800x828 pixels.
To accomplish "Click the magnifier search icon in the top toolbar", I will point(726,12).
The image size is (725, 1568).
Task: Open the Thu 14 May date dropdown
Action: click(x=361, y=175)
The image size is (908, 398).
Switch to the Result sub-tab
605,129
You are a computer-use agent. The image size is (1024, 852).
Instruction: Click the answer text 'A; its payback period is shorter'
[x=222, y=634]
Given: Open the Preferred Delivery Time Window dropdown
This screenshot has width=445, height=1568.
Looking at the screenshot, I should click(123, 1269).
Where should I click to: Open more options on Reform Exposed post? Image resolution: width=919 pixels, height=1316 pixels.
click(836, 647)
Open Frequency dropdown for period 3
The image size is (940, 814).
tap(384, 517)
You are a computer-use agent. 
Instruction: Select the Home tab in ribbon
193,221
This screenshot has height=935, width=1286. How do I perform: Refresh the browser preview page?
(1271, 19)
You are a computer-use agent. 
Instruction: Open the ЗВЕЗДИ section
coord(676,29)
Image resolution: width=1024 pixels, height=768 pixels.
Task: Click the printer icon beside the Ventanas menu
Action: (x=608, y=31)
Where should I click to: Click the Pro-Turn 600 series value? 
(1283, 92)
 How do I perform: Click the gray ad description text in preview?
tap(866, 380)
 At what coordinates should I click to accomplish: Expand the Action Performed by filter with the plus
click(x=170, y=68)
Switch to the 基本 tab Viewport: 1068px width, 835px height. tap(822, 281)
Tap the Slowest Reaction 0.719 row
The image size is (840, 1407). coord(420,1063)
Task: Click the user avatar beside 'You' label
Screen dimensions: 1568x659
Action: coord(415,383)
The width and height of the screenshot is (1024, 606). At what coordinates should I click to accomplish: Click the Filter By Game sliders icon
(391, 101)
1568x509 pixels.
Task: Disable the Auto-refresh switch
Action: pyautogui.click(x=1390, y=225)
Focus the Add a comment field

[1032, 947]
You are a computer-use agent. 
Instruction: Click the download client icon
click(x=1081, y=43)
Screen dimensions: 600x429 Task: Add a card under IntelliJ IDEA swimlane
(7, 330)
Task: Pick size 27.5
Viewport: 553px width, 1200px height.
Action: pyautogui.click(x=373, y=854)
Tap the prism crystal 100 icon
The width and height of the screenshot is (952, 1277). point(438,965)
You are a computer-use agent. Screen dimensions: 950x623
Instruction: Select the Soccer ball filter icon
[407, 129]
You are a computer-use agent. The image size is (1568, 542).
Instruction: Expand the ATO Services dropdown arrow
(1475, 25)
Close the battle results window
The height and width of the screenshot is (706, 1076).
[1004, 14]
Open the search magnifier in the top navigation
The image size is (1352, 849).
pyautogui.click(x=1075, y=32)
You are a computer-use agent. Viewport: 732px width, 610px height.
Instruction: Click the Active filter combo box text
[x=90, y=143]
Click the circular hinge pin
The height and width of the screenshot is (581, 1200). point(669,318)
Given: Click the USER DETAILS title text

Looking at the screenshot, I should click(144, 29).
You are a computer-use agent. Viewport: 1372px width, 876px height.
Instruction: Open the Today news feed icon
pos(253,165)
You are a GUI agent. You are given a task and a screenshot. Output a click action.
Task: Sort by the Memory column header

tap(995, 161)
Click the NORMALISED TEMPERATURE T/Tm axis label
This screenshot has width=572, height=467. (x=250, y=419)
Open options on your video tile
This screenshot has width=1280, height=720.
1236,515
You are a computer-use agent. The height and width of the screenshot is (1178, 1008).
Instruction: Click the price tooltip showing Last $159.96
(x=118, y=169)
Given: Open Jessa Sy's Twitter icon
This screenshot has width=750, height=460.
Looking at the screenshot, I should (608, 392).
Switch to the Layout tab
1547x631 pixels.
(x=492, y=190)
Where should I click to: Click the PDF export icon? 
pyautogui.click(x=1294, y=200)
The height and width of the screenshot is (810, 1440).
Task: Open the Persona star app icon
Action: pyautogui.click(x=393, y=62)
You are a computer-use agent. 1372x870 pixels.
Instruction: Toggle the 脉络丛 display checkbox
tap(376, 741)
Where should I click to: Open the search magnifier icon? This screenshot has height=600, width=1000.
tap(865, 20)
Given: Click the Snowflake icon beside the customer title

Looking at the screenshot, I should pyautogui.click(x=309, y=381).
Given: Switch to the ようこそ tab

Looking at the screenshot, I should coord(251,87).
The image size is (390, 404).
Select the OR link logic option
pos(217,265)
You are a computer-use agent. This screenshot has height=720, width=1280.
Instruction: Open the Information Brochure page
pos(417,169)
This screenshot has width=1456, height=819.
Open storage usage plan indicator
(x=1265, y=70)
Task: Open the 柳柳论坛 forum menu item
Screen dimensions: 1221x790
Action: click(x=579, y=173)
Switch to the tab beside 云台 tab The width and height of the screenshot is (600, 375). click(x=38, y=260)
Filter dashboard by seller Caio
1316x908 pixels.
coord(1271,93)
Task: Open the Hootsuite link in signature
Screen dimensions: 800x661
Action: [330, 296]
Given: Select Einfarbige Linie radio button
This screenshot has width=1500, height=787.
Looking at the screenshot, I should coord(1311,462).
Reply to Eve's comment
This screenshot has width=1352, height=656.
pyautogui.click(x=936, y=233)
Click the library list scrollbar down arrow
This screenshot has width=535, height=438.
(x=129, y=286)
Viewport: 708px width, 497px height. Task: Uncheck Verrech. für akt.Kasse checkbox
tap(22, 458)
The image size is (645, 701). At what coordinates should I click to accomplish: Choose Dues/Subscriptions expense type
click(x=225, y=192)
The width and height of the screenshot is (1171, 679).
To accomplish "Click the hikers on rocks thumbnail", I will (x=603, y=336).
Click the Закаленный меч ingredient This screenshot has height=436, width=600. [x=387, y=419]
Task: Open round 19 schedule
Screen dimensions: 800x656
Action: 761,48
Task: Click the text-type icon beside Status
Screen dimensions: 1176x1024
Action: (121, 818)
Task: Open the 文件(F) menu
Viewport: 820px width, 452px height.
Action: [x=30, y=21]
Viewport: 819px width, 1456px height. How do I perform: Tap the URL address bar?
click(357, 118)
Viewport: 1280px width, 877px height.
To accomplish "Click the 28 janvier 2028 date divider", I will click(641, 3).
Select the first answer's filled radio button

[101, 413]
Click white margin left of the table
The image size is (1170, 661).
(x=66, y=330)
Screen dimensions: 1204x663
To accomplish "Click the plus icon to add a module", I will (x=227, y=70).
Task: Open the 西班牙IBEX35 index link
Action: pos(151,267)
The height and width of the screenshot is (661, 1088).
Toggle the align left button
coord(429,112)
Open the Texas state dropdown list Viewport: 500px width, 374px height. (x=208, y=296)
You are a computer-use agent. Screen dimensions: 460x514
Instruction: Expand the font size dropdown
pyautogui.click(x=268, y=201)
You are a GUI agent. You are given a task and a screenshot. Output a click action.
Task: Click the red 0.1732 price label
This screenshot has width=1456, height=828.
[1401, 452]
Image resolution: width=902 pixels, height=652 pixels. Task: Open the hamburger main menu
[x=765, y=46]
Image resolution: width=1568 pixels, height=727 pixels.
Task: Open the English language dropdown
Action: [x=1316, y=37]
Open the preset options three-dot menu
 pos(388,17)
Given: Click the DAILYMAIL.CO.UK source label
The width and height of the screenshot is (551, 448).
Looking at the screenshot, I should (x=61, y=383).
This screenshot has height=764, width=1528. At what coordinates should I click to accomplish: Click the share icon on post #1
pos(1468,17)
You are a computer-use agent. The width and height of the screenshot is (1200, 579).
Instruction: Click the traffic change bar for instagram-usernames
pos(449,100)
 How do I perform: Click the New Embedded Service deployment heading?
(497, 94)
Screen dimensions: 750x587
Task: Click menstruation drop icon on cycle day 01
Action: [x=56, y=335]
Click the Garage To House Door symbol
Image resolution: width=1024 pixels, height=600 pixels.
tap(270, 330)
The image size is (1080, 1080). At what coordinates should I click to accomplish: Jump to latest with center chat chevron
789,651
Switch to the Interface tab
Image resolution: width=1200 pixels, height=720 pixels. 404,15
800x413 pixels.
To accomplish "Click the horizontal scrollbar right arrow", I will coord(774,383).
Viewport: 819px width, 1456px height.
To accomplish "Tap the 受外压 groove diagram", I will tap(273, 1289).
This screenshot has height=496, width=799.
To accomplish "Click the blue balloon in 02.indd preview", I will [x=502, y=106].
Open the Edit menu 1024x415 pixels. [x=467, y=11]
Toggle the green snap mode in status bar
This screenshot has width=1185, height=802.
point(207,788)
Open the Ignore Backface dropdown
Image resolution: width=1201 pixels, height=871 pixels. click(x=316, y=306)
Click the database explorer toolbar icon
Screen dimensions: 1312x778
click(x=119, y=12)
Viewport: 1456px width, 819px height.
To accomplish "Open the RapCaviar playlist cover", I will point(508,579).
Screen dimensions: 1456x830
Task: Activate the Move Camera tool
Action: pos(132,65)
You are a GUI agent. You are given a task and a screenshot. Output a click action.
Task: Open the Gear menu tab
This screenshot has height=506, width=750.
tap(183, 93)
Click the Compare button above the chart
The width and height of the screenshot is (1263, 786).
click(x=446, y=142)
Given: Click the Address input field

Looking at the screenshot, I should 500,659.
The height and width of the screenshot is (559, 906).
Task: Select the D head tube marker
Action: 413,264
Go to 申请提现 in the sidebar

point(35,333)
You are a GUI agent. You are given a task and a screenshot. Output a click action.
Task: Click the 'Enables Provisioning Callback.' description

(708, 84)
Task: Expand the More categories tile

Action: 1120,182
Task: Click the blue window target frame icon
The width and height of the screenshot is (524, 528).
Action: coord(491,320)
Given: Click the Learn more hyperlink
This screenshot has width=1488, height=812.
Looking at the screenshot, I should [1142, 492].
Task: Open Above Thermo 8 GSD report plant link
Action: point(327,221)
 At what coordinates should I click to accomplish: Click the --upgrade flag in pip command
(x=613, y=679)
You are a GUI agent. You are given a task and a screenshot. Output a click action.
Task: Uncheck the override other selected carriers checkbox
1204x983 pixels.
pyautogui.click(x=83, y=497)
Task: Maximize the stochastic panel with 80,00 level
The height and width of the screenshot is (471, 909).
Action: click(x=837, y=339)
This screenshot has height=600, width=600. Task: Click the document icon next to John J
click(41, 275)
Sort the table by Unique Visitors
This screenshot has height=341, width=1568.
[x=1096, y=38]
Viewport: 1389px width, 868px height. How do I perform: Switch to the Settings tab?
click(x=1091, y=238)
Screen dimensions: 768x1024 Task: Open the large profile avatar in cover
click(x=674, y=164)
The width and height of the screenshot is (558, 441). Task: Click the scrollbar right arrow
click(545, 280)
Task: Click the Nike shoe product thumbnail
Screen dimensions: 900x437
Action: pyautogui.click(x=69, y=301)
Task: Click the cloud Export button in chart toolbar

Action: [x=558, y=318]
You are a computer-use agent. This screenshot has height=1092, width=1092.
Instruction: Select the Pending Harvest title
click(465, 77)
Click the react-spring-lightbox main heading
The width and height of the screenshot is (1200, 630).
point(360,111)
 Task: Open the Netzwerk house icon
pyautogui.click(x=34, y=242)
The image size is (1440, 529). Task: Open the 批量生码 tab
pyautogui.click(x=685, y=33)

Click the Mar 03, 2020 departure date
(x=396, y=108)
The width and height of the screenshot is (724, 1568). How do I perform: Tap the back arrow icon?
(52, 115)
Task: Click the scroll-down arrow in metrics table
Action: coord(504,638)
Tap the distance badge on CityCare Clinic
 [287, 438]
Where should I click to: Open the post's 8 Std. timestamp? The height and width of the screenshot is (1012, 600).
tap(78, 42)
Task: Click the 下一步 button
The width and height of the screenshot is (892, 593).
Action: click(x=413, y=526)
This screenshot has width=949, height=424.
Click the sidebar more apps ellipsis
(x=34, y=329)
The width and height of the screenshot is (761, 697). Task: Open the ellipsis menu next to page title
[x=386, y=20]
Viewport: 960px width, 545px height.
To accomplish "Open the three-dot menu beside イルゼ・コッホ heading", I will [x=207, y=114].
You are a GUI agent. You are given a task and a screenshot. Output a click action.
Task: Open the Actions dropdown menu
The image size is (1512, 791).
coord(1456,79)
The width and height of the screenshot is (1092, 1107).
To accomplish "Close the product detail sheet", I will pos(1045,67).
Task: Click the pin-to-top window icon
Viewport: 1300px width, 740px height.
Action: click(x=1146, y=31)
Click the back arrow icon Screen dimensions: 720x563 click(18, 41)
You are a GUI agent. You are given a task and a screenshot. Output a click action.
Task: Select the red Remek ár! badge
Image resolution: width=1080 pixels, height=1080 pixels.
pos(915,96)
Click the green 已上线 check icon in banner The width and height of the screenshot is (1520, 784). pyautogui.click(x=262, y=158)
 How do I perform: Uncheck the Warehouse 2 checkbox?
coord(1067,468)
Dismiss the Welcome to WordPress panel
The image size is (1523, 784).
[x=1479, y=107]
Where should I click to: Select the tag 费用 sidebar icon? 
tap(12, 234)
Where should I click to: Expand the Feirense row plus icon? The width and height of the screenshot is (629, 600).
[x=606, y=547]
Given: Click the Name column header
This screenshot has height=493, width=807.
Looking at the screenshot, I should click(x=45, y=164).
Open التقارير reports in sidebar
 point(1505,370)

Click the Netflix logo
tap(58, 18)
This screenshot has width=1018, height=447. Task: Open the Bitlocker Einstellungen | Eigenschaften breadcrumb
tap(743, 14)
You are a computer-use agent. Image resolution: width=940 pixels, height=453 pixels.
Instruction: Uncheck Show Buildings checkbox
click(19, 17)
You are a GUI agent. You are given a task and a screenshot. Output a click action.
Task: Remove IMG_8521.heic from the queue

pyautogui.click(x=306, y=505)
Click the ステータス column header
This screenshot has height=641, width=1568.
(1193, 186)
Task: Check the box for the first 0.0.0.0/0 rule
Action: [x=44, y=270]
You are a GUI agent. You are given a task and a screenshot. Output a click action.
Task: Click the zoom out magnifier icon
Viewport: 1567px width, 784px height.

········

#### [EXERCISE INSTRUCTIONS]
Return, unchanged, the run of lines above that opens with the line containing "Viewport: 1280px width, 877px height." and closes with the line containing "Given: Click the DAILYMAIL.CO.UK source label". Include both.

#### [YOUR SOLUTION]
Viewport: 1280px width, 877px height.
To accomplish "Click the 28 janvier 2028 date divider", I will click(641, 3).
Select the first answer's filled radio button

[101, 413]
Click white margin left of the table
The image size is (1170, 661).
(x=66, y=330)
Screen dimensions: 1204x663
To accomplish "Click the plus icon to add a module", I will (x=227, y=70).
Task: Open the 西班牙IBEX35 index link
Action: pos(151,267)
The height and width of the screenshot is (661, 1088).
Toggle the align left button
coord(429,112)
Open the Texas state dropdown list Viewport: 500px width, 374px height. (x=208, y=296)
You are a computer-use agent. Screen dimensions: 460x514
Instruction: Expand the font size dropdown
pyautogui.click(x=268, y=201)
You are a GUI agent. You are given a task and a screenshot. Output a click action.
Task: Click the red 0.1732 price label
This screenshot has width=1456, height=828.
[1401, 452]
Image resolution: width=902 pixels, height=652 pixels. Task: Open the hamburger main menu
[x=765, y=46]
Image resolution: width=1568 pixels, height=727 pixels.
Task: Open the English language dropdown
Action: [x=1316, y=37]
Open the preset options three-dot menu
 pos(388,17)
Given: Click the DAILYMAIL.CO.UK source label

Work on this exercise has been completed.